I’ve read 315 picture books this year; but blogged about very few. That doesn’t count the 42 new picture books the library received this week.
One of my favorites is Wait by Antoinette Portis. It reminds me of when ML was little. We had to stop and look at every rock, bug, stick, cat, dog, and shiny thing we passed. A four block walk to the park often took fifteen minutes. One of the joys of being around young children is seeing the world through their eyes. No matter how hurried we are, they always seem to find something to remind us why it’s important to slow down and wait.
I promise I won’t keep you waiting any longer. I’m back to blogging about picture books.
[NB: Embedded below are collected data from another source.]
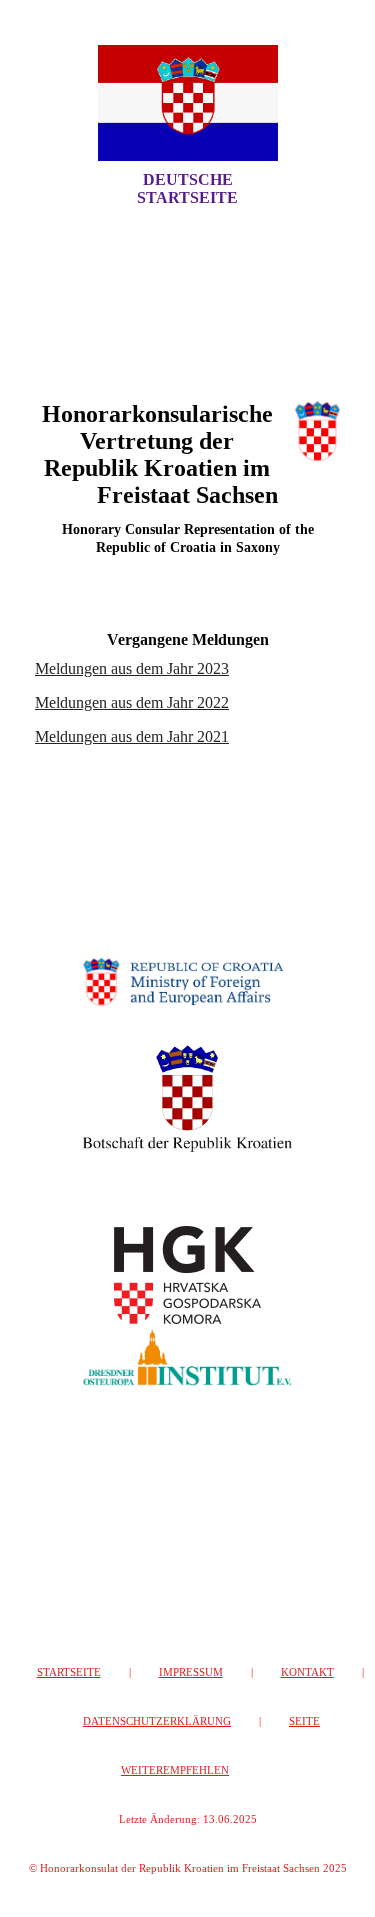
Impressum (191, 1672)
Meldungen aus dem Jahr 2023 (132, 668)
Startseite (69, 1672)
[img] (188, 103)
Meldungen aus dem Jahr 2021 (132, 736)
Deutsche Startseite (187, 188)
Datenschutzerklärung (157, 1721)
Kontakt (307, 1672)
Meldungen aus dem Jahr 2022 (132, 702)
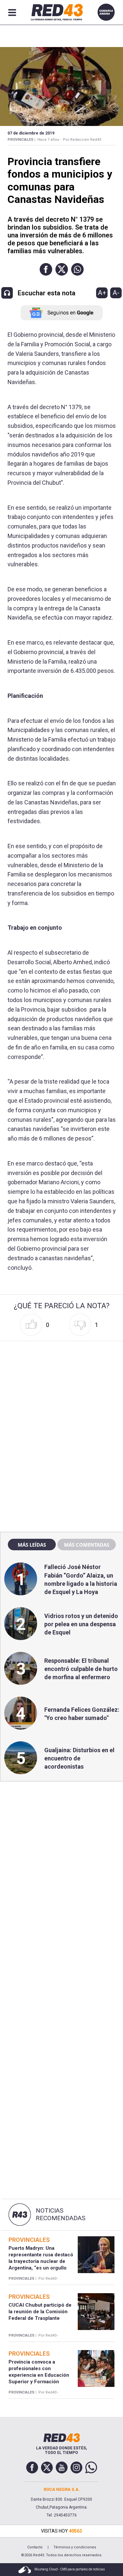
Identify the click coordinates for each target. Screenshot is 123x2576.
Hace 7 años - (49, 139)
And Julia will keep us up to date on middle grade novels.
When ML was a preschooler, she loved to make up words. She still does. When Froodle by Antoinette Portis showed up at the library, I knew ML would love it. It was perfect timing. Last week in the post Dear Ms. Shaw, Sorry ML was late I wrote about ML’s fascination with birds. Currently, there are three teeny tiny sparrow eggs in our birdhouse.
The book highlights all the places we see birds at our house… resting on the power lines, hiding in the bushes, singing from the trees, perched on the neighbor’s for rent sign and peeking over our side door awning.
The combination of silly words and perceived personalities of various types of birds amuses. It’s hard to pick a favorite silly word from the book when it includes words like snoobly, zickle, itsy boggen, zinker triggy, pleemish and many more.
We’re looking forward to hearing our little brown sparrows when they hatch. What do you think they will say?
ML loves to play with boxes. When she was four, she created an amazing gift for her father. It was a box with all sorts of items glued to it; pom poms, googly eyes, pipe cleaners, aluminum foil. She worked on this gift for weeks. It was her first sculpture.
Boxes encourage imaginative play. We love two picture books about boxes. Not a Box by Antoinette Portis has simple text and illustrations so you can focus on all the things a box can be. Chloe by Peter McCarty shows why the box the television came in is more fun than the show on television. Let’s just say, bubble wrap is a part of the story.
The Finnish government does something very cool with boxes. In an attempt to reduce the baby mortality rate, they began providing boxes for expectant mothers 75 years ago. These boxes contain clothes, baby bath items, a mattress and bedding. The mattress and bedding fit snugly in the box. It becomes a a small, intimate crib that can be moved throughout the home. They even include a picture book in each box. As the child grows, I am sure the box becomes an airplane, a boat, a house, a spaceship, a robot; whatever the child’s imagination creates.